Sunday, October 21, 2007

Feature: Doorway



Frank Rich, (right) a NYT Op-Ed Columnist, wrote a piece last week, titled "The ‘Good Germans’ Among Us" on torture, which I was unable to blog , because it was simply too painful, too shameful....too unbelievable to even allow space in my psyche.

This week, Mr. Rich gives us yet another in-depth, put your thinking cap on story..... Read with your eyes wide open....

The corruption and the cover-up are evil, do not doubt that. The destruction and the profiteering are impoverishing our nation as well as destroying Iraq. The continued shifting of power to private entities outside the control of the American people represents an undermining of all that we hold dear. http://teacherken.blogspot.com



Below is an excerpt from Mr. Rich's Op-Ep in the NYT October 21, 2007, please link and read in its entirety.

Suicide Is Not Painless

By FRANK RICH
http://www.nytimes.com/2007/10/21/opinion/21rich.html?_r=2&ref=opinion&oref=slogin&oref=slogin

Last week a man you’ve never heard of Charles D. Riechers, 47, the second-highest-ranking procurement officer in the United States Air Force — killed himself by running his car’s engine in his suburban Virginia garage.

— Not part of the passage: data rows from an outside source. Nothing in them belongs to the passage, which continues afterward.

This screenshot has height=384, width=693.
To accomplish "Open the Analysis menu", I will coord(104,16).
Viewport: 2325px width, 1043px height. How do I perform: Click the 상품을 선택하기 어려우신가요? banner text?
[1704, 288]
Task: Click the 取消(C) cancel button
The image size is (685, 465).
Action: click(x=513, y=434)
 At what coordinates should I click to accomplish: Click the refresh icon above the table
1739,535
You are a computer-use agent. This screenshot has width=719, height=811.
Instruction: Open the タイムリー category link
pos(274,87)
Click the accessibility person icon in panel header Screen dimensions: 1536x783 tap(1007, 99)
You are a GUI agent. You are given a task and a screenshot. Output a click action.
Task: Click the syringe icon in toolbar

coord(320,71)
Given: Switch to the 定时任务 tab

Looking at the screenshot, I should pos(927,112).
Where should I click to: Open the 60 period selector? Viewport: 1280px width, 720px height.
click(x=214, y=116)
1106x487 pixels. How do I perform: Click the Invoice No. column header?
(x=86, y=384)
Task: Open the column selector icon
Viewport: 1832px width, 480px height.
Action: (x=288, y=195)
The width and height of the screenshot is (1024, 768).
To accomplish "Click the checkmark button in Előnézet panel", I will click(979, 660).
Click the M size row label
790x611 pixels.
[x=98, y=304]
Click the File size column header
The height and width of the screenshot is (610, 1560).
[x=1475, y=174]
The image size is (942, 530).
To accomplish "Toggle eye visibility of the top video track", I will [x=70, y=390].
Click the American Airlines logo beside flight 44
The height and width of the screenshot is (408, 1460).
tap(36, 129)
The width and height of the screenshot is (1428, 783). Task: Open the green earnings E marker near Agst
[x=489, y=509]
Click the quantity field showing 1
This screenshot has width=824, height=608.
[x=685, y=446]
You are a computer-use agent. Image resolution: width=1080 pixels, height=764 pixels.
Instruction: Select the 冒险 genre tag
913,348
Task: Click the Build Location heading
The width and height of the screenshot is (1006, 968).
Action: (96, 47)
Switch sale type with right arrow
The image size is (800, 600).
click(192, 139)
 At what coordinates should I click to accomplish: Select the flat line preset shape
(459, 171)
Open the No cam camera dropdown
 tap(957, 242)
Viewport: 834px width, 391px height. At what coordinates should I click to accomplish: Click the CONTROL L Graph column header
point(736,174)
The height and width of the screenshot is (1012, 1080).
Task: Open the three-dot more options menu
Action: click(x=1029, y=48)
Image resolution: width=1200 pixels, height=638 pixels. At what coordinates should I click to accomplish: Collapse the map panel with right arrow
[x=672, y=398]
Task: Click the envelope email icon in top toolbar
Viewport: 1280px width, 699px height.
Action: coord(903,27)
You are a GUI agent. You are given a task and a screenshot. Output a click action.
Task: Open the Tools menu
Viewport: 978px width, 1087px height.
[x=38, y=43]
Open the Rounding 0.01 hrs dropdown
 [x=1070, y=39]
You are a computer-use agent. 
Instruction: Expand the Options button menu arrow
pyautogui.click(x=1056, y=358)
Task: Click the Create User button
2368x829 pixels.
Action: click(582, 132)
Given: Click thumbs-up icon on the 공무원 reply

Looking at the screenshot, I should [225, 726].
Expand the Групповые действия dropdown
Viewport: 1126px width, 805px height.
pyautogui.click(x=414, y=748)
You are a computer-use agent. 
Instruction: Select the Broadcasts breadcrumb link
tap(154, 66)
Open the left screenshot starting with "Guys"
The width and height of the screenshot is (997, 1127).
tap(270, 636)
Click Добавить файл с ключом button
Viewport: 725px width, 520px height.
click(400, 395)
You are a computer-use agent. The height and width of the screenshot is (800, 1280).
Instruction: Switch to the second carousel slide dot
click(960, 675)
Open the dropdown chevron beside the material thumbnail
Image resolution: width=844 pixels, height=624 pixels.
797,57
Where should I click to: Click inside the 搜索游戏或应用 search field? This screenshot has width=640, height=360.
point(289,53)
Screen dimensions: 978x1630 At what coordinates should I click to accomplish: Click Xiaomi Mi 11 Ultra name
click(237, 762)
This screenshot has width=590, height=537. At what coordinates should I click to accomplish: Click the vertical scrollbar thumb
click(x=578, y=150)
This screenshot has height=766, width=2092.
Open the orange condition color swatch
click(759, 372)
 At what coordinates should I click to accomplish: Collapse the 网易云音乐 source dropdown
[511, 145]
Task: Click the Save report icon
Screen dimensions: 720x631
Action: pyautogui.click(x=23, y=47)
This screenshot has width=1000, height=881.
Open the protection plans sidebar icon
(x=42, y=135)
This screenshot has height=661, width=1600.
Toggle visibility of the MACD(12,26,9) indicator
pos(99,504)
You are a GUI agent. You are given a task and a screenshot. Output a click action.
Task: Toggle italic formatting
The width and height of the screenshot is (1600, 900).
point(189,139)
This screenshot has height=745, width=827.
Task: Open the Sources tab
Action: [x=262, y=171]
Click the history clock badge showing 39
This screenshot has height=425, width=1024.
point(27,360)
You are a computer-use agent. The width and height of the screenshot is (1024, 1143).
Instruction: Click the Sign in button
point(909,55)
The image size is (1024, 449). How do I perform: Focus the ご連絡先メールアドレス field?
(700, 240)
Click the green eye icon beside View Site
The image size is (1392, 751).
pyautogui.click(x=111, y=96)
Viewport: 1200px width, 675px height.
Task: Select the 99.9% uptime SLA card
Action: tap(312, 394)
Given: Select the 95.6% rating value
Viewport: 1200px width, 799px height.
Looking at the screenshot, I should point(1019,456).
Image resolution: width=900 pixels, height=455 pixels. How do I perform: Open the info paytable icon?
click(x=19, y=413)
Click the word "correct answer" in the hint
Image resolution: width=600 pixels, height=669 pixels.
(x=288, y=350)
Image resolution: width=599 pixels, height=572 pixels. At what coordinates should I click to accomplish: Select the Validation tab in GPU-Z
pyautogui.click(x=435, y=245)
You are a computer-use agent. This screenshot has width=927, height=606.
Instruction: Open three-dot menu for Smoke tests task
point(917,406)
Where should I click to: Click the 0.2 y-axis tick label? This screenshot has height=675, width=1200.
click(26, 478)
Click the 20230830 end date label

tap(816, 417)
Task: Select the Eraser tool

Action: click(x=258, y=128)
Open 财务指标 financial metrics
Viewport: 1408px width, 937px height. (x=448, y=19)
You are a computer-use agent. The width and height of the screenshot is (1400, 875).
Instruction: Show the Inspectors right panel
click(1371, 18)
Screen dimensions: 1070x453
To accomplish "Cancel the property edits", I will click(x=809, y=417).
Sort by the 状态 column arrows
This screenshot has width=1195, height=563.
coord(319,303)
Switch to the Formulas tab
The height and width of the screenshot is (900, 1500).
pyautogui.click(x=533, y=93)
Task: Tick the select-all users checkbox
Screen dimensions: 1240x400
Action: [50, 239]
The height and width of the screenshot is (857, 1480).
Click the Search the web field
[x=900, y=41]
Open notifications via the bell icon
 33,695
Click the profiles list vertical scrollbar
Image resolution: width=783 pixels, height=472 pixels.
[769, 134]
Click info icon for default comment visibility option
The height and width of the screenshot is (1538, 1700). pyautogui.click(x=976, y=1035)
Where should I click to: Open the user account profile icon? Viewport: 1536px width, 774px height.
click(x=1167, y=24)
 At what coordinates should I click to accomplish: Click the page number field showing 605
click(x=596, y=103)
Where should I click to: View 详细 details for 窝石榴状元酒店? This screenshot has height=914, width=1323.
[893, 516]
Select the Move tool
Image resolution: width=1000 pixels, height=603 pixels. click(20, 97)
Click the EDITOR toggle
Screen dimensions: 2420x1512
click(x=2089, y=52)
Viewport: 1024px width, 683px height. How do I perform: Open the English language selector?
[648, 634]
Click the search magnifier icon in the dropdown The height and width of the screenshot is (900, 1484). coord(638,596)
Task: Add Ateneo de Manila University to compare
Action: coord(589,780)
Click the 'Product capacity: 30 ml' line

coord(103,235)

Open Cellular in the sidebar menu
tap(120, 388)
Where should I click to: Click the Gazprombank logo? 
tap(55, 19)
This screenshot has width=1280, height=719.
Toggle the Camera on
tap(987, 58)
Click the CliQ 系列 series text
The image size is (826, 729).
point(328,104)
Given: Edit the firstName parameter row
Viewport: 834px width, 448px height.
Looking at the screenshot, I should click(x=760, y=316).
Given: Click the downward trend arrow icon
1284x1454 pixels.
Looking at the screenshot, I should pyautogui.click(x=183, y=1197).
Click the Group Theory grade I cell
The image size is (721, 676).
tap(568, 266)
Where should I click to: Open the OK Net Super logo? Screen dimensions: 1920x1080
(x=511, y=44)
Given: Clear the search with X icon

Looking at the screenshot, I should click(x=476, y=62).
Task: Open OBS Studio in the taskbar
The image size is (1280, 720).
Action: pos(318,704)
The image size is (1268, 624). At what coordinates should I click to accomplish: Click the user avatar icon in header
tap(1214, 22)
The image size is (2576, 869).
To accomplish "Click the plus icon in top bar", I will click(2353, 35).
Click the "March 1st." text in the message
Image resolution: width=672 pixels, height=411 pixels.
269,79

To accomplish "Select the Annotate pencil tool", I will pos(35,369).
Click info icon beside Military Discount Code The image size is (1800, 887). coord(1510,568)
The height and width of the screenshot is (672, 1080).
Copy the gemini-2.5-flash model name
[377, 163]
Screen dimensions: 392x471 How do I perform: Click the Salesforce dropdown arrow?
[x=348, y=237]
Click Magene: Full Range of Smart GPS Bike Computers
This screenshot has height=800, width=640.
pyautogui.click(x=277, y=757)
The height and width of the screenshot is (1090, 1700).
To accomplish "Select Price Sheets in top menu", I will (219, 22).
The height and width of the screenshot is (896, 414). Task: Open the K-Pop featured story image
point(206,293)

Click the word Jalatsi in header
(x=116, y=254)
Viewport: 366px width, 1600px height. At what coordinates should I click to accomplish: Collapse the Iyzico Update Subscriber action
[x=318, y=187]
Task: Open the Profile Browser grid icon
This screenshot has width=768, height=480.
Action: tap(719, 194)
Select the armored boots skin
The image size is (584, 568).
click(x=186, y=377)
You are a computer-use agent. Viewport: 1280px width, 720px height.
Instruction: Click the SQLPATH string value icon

Through his story you can see how America has routinely betrayed the very values of democratic governance that it hoped to export to Iraq. Look deeper and you can see how the wholesale corruption of government contracting sabotaged the crucial mission that might have enabled us to secure the country: the rebuilding of the Iraqi infrastructure, from electricity to hospitals. You can also see just why the heretofore press-shy Erik Prince, the owner of Blackwater USA, staged a rapid-fire media blitz a week ago, sitting down with Charlie Rose, Lara Logan, Lisa Myers and Wolf Blitzer.

Mr. Prince wasn’t trying to save his employees from legal culpability in the deaths of 17 innocent Iraqis mowed down on Sept. 16 in Baghdad. He knows that the legal loopholes granted by Bremer back in 2004 amount to a get-out-of-jail-free card. He knows that Americans will forget about another 17 Iraqi casualties as soon as Blackwater gets some wrist-slapping punishment.

Instead, Mr. Prince is moving on, salivating over the next payday. As he told The Wall Street Journal last week, Blackwater no longer cares much about its security business; it is expanding into a “full spectrum” defense contractor offering a “one-stop shop” for everything from remotely piloted blimps to armored trucks. The point of his P.R. offensive was to smooth his quest for more billions of Pentagon loot.

Which brings us back to Mr. Riechers. As it happens, he was only about three degrees of separation from Blackwater. His Pentagon job, managing a $30 billion Air Force procurement budget, had been previously held by an officer named Darleen Druyun, who in 2004 was sentenced to nine months in prison for securing jobs for herself, her daughter and her son-in-law at Boeing while favoring the company with billions of dollars of contracts. Ms. Druyun’s Pentagon post remained vacant until Mr. Riechers was appointed. He was brought in to clean up the corruption.